Public health experts know this is a mistake and reporting indicates that officials inside the CDC pushed back against that request, claiming it could falsely skew the mortality rate at a time when state and local governments are already struggling to accurately ensure that every person who dies as a result of COVID-19 is counted.

Additionally, federal scientists and doctors, including Dr. Anthony Fauci, the head of the National Institute of Allergy and Infectious Diseases, have said the U.S. death toll is likely higher than is being reflected in government data sets. This is supported by examining the number of excess deaths this year compared to the same time period in previous years, which is remarkably higher than the current COVID-19 death count.
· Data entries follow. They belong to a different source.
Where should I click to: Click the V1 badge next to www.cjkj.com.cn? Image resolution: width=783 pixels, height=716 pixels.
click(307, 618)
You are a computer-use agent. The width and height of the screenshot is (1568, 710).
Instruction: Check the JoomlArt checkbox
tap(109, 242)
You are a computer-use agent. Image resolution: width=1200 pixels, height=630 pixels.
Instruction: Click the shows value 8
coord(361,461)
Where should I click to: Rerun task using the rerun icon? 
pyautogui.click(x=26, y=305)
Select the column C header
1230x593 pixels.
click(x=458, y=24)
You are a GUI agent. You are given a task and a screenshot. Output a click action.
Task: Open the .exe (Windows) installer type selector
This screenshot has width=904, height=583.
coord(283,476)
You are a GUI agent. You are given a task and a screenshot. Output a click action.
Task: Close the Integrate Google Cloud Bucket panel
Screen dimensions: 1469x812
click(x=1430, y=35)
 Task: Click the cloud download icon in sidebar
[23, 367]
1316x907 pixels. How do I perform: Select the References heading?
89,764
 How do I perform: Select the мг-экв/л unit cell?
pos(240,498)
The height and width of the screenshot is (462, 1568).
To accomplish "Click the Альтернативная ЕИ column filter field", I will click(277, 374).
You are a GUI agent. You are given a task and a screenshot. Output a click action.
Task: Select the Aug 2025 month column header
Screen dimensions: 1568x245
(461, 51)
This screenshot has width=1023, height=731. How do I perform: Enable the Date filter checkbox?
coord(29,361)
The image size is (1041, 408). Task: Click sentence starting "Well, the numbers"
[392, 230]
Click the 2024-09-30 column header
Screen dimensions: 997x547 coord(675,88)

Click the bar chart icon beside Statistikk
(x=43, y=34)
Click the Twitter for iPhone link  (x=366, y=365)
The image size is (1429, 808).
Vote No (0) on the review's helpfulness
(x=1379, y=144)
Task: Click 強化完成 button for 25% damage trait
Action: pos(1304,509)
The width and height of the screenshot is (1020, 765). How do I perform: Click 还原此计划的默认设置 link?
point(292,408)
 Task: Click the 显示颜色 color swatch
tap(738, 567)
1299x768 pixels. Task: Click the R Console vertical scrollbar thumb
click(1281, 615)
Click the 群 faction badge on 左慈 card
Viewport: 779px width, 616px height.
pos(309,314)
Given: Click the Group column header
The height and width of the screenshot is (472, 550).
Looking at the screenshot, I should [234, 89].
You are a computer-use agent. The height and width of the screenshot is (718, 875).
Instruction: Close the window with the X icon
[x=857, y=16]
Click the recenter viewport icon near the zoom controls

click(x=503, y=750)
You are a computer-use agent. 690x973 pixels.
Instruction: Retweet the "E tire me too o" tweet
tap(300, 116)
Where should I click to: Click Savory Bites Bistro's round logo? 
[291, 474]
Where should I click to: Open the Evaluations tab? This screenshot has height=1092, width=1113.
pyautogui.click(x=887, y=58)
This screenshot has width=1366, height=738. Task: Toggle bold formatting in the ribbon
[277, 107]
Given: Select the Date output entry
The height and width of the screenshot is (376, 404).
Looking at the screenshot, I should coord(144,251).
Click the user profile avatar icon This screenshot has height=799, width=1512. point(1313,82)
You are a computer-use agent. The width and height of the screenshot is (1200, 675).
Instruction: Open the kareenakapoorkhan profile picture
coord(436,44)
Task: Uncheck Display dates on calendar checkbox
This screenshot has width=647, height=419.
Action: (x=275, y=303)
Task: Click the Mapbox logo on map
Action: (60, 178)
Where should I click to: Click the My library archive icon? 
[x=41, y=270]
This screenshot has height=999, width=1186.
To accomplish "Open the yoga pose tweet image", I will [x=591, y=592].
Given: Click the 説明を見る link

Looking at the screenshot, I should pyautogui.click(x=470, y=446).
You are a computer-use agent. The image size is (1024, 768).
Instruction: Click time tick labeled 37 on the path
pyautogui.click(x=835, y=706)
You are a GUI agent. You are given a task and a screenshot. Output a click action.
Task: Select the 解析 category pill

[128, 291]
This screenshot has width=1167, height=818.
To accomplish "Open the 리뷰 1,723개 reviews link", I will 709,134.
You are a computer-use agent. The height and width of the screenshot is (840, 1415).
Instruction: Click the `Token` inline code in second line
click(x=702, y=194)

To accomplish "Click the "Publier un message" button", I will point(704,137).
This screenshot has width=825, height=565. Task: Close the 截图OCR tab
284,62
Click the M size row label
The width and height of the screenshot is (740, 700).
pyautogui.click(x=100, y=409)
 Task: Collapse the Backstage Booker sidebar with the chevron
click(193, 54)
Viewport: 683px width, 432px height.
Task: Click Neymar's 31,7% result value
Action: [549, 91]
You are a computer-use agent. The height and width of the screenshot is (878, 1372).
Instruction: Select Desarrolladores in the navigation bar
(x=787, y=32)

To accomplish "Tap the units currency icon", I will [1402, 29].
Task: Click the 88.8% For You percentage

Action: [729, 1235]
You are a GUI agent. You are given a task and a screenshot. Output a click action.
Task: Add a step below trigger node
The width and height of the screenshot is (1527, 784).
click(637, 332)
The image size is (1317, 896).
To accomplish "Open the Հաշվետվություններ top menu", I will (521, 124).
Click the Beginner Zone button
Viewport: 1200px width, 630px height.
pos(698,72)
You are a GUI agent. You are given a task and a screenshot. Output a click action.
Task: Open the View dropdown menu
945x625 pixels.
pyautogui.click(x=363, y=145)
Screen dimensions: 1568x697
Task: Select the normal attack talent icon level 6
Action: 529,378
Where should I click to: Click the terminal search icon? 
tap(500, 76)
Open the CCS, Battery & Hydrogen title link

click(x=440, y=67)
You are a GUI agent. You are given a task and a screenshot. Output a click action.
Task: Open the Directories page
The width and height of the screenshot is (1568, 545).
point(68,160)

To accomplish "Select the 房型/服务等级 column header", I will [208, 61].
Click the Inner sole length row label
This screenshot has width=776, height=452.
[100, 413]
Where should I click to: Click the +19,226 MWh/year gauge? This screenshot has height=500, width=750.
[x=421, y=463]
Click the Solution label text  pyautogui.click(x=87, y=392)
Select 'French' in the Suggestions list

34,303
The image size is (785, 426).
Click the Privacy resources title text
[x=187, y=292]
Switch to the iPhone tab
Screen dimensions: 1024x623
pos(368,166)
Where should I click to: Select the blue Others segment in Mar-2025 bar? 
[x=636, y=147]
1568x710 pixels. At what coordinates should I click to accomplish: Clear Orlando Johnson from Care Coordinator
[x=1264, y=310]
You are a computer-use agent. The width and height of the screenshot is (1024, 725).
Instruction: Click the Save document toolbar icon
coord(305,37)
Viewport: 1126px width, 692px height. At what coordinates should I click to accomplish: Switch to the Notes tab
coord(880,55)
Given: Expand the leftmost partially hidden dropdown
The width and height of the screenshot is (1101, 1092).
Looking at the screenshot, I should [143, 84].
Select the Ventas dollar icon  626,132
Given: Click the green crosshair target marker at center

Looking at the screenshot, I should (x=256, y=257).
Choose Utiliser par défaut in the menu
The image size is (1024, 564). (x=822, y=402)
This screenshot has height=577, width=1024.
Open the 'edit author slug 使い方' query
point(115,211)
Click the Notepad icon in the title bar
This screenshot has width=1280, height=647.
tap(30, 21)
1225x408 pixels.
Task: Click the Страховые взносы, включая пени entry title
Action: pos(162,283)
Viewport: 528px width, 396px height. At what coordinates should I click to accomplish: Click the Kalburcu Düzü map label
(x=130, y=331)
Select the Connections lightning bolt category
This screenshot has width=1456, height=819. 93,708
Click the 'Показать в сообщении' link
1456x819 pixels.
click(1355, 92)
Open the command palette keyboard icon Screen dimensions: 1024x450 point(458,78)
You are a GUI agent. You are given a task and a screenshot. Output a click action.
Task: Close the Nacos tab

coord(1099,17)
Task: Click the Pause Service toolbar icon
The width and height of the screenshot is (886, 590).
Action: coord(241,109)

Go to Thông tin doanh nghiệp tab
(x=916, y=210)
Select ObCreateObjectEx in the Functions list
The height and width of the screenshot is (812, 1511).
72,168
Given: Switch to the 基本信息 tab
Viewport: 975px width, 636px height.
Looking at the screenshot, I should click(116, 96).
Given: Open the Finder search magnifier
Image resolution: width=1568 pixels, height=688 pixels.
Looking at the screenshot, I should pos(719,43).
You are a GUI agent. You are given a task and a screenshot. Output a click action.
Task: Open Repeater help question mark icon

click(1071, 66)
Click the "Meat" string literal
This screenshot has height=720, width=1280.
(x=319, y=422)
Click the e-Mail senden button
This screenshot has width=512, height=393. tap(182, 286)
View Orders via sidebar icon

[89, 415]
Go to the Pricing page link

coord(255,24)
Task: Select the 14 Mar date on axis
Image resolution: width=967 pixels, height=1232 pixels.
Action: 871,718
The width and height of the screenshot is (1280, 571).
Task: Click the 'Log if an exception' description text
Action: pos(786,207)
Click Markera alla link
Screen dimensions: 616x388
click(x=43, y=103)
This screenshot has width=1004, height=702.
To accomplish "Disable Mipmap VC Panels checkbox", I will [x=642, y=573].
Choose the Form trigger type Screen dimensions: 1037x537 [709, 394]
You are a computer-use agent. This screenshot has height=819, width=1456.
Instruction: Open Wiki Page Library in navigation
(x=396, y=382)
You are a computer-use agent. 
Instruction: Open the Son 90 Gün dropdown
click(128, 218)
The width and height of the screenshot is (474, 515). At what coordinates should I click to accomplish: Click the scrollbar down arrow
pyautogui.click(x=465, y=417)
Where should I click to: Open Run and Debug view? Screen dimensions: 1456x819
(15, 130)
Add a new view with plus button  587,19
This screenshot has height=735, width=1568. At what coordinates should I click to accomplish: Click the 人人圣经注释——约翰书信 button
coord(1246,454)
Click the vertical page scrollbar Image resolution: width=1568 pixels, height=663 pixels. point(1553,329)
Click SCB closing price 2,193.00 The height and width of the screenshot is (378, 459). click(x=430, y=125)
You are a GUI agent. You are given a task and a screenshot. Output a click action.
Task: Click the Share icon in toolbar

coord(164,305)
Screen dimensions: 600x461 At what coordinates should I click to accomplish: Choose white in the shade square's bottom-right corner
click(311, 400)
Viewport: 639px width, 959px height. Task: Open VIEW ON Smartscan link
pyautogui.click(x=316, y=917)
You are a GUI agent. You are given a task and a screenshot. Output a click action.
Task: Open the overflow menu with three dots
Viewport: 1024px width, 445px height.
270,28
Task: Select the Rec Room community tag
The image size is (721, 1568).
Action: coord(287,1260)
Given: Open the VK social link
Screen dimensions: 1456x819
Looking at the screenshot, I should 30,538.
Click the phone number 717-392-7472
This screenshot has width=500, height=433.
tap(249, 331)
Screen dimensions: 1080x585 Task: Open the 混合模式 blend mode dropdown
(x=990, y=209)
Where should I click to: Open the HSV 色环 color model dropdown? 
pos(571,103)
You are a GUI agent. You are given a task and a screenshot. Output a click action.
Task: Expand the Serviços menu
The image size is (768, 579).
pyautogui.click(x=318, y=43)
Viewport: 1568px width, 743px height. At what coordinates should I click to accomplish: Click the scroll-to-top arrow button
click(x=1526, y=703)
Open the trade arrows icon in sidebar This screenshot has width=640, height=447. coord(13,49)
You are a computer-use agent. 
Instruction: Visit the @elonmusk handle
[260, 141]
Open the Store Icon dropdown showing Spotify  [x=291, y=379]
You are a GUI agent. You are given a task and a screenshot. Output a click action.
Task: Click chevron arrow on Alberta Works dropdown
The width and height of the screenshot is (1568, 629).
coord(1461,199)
The misinformation surrounding the COVID-19 death count is not a new tactic from President Trump. This is the exact behavior that led to an extreme undercount in Puerto Rico after Hurricane Maria. Without clear, unambiguous guidelines led by science and data on how to correctly count COVID-19 mortalities, inconsistent numbers and misinformation will impact government accountability, how resources will be allocated, and how we recover from this crisis.

We must have accurate, reliable information in order to successfully fight COVID-19. It is imperative that FEMA and HHS work with experts, including those involved in the National Academies study, to establish interim guidelines specifically for this pandemic and put an end to inconsistent data and messaging surrounding the COVID-19 death count. We look forward to hearing back as soon as possible on this pressing issue.